▸ **What to produce**
Here the job is to restate every entry word for word.

▸ **The data**
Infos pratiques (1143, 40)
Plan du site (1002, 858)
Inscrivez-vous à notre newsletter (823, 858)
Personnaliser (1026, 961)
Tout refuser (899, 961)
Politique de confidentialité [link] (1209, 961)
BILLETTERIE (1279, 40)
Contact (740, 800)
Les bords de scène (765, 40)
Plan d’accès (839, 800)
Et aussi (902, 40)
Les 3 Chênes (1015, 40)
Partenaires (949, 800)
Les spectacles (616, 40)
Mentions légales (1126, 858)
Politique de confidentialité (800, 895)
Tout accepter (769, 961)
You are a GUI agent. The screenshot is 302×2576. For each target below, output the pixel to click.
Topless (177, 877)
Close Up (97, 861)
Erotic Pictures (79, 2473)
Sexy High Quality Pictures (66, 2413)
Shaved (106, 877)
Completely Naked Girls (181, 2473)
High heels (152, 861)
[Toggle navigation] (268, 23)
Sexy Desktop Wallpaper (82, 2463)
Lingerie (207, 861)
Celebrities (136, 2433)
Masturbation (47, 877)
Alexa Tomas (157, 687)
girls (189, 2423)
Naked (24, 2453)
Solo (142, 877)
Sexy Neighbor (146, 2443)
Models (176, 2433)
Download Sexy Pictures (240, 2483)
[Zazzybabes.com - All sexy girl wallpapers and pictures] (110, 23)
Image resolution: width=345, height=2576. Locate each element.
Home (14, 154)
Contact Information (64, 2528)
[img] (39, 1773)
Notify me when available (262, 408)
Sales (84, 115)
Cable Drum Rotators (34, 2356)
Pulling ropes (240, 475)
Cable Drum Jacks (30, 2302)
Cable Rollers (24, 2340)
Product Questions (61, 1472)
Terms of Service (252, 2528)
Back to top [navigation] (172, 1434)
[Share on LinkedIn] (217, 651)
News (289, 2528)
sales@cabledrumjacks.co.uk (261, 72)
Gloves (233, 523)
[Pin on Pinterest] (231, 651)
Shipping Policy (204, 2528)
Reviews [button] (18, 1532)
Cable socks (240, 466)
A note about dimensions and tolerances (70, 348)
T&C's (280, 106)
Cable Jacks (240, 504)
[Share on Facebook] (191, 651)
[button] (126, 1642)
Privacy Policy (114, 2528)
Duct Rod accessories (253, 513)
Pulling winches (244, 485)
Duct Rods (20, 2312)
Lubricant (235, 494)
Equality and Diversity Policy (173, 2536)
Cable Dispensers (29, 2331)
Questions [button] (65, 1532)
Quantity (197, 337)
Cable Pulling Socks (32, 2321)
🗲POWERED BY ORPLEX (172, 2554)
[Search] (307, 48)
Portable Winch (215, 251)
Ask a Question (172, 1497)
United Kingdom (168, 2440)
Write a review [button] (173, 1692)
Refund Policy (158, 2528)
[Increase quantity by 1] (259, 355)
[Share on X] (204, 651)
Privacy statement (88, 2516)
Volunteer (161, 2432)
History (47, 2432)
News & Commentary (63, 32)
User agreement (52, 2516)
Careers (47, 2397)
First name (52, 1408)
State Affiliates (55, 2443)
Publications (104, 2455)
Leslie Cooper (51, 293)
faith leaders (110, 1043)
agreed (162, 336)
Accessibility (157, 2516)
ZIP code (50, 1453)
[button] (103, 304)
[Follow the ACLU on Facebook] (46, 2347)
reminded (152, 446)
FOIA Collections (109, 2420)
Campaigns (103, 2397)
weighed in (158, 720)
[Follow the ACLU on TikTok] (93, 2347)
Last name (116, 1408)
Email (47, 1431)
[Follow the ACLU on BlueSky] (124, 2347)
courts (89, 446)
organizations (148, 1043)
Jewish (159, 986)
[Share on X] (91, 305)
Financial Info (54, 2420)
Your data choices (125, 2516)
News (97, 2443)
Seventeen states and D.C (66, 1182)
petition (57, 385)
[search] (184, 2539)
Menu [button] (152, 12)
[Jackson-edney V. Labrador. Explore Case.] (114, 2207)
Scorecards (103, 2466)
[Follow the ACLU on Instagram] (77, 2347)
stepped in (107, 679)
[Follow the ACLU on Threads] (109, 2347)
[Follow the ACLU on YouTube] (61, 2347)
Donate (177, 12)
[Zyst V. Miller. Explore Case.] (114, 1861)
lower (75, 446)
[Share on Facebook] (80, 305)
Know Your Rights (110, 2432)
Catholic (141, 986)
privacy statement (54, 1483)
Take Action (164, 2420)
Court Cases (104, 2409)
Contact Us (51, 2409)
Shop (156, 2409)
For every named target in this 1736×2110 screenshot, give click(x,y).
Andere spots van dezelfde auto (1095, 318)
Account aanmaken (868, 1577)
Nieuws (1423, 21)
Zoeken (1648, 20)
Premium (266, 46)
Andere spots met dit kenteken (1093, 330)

▸ **Worked solution**
Infos pratiques (1143, 40)
Plan du site (1002, 858)
Inscrivez-vous à notre newsletter (823, 858)
Personnaliser (1026, 961)
Tout refuser (899, 961)
Politique de confidentialité [link] (1209, 961)
BILLETTERIE (1279, 40)
Contact (740, 800)
Les bords de scène (765, 40)
Plan d’accès (839, 800)
Et aussi (902, 40)
Les 3 Chênes (1015, 40)
Partenaires (949, 800)
Les spectacles (616, 40)
Mentions légales (1126, 858)
Politique de confidentialité (800, 895)
Tout accepter (769, 961)
You are a GUI agent. The screenshot is 302×2576. For each target below, output the pixel to click.
Topless (177, 877)
Close Up (97, 861)
Erotic Pictures (79, 2473)
Sexy High Quality Pictures (66, 2413)
Shaved (106, 877)
Completely Naked Girls (181, 2473)
High heels (152, 861)
[Toggle navigation] (268, 23)
Sexy Desktop Wallpaper (82, 2463)
Lingerie (207, 861)
Celebrities (136, 2433)
Masturbation (47, 877)
Alexa Tomas (157, 687)
girls (189, 2423)
Naked (24, 2453)
Solo (142, 877)
Sexy Neighbor (146, 2443)
Models (176, 2433)
Download Sexy Pictures (240, 2483)
[Zazzybabes.com - All sexy girl wallpapers and pictures] (110, 23)
Image resolution: width=345, height=2576. Locate each element.
Home (14, 154)
Contact Information (64, 2528)
[img] (39, 1773)
Notify me when available (262, 408)
Sales (84, 115)
Cable Drum Rotators (34, 2356)
Pulling ropes (240, 475)
Cable Drum Jacks (30, 2302)
Cable Rollers (24, 2340)
Product Questions (61, 1472)
Terms of Service (252, 2528)
Back to top [navigation] (172, 1434)
[Share on LinkedIn] (217, 651)
News (289, 2528)
sales@cabledrumjacks.co.uk (261, 72)
Gloves (233, 523)
[Pin on Pinterest] (231, 651)
Shipping Policy (204, 2528)
Reviews [button] (18, 1532)
Cable socks (240, 466)
A note about dimensions and tolerances (70, 348)
T&C's (280, 106)
Cable Jacks (240, 504)
[Share on Facebook] (191, 651)
[button] (126, 1642)
Privacy Policy (114, 2528)
Duct Rod accessories (253, 513)
Pulling winches (244, 485)
Duct Rods (20, 2312)
Lubricant (235, 494)
Equality and Diversity Policy (173, 2536)
Cable Dispensers (29, 2331)
Questions [button] (65, 1532)
Quantity (197, 337)
Cable Pulling Socks (32, 2321)
🗲POWERED BY ORPLEX (172, 2554)
[Search] (307, 48)
Portable Winch (215, 251)
Ask a Question (172, 1497)
United Kingdom (168, 2440)
Write a review [button] (173, 1692)
Refund Policy (158, 2528)
[Increase quantity by 1] (259, 355)
[Share on X] (204, 651)
Privacy statement (88, 2516)
Volunteer (161, 2432)
History (47, 2432)
News & Commentary (63, 32)
User agreement (52, 2516)
Careers (47, 2397)
First name (52, 1408)
State Affiliates (55, 2443)
Publications (104, 2455)
Leslie Cooper (51, 293)
faith leaders (110, 1043)
agreed (162, 336)
Accessibility (157, 2516)
ZIP code (50, 1453)
[button] (103, 304)
[Follow the ACLU on Facebook] (46, 2347)
reminded (152, 446)
FOIA Collections (109, 2420)
Campaigns (103, 2397)
weighed in (158, 720)
[Follow the ACLU on TikTok] (93, 2347)
Last name (116, 1408)
Email (47, 1431)
[Follow the ACLU on BlueSky] (124, 2347)
courts (89, 446)
organizations (148, 1043)
Jewish (159, 986)
[Share on X] (91, 305)
Financial Info (54, 2420)
Your data choices (125, 2516)
News (97, 2443)
Seventeen states and D.C (66, 1182)
petition (57, 385)
[search] (184, 2539)
Menu [button] (152, 12)
[Jackson-edney V. Labrador. Explore Case.] (114, 2207)
Scorecards (103, 2466)
[Follow the ACLU on Instagram] (77, 2347)
stepped in (107, 679)
[Follow the ACLU on Threads] (109, 2347)
[Follow the ACLU on YouTube] (61, 2347)
Donate (177, 12)
[Zyst V. Miller. Explore Case.] (114, 1861)
lower (75, 446)
[Share on Facebook] (80, 305)
Know Your Rights (110, 2432)
Catholic (141, 986)
privacy statement (54, 1483)
Take Action (164, 2420)
Court Cases (104, 2409)
Contact Us (51, 2409)
Shop (156, 2409)
For every named target in this 1736×2110 screenshot, give click(x,y).
Andere spots van dezelfde auto (1095, 318)
Account aanmaken (868, 1577)
Nieuws (1423, 21)
Zoeken (1648, 20)
Premium (266, 46)
Andere spots met dit kenteken (1093, 330)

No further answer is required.